YOUR OBJECTIVE =
Look through the listing below and report the lines that have the word "computer" in them.

MATERIAL TO PROCESS: Begin

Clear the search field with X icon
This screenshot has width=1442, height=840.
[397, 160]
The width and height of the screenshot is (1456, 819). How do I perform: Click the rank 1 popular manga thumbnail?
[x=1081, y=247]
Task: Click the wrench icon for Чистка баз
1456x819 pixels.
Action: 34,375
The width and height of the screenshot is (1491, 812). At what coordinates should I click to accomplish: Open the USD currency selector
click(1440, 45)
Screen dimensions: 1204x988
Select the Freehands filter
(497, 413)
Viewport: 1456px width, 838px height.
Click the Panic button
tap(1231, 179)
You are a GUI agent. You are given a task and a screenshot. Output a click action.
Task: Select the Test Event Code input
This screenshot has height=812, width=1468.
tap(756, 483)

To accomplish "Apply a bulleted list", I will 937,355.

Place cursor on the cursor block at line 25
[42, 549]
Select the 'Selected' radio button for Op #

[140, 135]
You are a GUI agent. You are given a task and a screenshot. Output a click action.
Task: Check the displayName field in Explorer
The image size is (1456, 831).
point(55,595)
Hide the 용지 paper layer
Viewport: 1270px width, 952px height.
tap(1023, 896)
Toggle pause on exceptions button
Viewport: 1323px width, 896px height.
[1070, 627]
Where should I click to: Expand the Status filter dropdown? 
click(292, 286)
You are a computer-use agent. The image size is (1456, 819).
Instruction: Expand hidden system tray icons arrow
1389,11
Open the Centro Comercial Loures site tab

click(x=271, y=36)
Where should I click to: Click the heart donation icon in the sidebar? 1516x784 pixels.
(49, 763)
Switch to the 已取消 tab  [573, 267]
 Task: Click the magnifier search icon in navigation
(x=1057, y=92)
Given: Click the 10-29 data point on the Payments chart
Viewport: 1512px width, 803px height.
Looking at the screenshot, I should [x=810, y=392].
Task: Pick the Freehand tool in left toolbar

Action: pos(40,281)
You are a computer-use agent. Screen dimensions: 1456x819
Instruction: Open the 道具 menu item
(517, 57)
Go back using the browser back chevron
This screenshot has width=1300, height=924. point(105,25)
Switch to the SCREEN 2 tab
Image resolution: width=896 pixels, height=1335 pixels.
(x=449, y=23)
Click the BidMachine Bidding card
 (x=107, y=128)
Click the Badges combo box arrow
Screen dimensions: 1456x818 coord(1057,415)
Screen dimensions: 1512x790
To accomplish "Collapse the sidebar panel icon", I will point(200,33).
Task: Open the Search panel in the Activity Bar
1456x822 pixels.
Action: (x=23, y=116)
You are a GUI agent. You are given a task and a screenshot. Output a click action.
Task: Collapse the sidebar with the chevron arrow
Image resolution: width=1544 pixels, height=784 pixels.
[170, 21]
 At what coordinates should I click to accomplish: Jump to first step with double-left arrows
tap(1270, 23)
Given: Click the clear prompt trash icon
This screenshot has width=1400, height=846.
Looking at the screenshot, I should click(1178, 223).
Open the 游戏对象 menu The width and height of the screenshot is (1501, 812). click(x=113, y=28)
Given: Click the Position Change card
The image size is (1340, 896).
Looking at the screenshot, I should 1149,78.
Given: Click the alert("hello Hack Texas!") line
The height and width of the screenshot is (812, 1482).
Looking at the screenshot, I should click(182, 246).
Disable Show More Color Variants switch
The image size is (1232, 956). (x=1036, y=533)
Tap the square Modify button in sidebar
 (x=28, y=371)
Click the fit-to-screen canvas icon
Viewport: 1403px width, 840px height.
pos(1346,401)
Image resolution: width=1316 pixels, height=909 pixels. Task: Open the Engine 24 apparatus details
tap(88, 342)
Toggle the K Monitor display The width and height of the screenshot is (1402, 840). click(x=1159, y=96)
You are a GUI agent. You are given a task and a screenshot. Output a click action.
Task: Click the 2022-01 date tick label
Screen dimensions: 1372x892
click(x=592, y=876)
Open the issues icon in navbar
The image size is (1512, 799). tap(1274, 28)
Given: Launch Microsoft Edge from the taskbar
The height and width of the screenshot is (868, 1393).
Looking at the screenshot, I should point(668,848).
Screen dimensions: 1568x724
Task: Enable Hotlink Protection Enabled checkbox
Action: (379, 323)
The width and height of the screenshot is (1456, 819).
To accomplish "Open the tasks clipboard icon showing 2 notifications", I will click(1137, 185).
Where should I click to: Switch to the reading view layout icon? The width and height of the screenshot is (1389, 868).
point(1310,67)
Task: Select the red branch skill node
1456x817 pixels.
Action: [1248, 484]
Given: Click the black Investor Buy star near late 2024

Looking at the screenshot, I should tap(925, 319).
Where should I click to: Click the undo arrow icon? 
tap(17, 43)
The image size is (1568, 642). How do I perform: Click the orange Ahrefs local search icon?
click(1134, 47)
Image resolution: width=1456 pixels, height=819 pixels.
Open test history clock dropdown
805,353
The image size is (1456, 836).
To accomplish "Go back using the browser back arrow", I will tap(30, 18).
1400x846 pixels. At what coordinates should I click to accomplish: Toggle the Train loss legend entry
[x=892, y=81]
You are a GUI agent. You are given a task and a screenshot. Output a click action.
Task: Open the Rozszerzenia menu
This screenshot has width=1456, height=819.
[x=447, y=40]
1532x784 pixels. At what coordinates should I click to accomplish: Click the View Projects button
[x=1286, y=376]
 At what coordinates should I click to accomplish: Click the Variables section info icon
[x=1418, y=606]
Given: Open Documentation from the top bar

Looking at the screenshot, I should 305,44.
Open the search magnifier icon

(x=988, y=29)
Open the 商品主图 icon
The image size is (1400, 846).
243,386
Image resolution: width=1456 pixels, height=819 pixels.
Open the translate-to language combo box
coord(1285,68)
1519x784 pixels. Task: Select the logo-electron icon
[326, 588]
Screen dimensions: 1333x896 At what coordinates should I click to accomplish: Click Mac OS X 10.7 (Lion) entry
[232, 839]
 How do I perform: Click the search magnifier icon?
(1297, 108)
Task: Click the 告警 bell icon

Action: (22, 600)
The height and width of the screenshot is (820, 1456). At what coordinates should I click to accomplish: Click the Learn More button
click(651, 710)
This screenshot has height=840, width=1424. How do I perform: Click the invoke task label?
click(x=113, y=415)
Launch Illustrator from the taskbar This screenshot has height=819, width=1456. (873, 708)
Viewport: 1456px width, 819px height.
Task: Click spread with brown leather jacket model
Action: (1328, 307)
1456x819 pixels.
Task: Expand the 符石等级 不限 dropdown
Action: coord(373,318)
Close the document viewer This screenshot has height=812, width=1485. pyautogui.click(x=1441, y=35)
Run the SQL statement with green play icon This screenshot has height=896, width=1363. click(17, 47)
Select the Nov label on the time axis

MATERIAL TO PROCESS: End

ANSWER SPACE =
You are a computer-use agent. The image size is (1456, 819).
You are a computer-use agent. Screen dimensions: 1456x819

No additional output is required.